Read through the listing below and copy each line in which the word "sidebar" occurs.

::: Dataset :::

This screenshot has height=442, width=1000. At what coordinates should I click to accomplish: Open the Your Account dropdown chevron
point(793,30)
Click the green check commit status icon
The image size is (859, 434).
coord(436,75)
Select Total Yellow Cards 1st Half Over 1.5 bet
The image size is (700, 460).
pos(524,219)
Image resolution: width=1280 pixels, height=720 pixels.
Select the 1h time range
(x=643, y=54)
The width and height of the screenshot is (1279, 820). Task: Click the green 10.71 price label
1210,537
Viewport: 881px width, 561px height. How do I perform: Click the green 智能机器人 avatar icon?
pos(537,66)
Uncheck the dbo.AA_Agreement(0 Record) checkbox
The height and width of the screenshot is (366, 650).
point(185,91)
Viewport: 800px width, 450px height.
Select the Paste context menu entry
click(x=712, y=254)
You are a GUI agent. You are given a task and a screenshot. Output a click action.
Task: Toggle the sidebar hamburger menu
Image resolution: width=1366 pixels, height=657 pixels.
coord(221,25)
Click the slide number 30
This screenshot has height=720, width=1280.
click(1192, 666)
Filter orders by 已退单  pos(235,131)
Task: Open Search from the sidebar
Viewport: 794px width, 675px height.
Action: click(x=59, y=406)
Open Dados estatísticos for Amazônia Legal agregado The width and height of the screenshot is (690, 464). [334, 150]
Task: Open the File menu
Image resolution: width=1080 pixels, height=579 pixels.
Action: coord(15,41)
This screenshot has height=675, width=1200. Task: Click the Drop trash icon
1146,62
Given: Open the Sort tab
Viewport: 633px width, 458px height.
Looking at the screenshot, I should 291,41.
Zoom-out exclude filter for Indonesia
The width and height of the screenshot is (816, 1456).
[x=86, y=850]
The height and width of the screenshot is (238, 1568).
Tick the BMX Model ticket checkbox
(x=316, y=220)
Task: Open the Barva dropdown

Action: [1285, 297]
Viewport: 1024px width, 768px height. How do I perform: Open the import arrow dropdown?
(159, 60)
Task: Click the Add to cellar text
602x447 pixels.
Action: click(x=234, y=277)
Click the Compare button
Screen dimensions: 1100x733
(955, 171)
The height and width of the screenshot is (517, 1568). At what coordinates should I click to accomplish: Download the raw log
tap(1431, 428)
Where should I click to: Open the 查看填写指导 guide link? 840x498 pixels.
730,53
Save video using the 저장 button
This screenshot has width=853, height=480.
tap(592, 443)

:::

**Expected output:**
Task: Toggle the sidebar hamburger menu
Task: Open Search from the sidebar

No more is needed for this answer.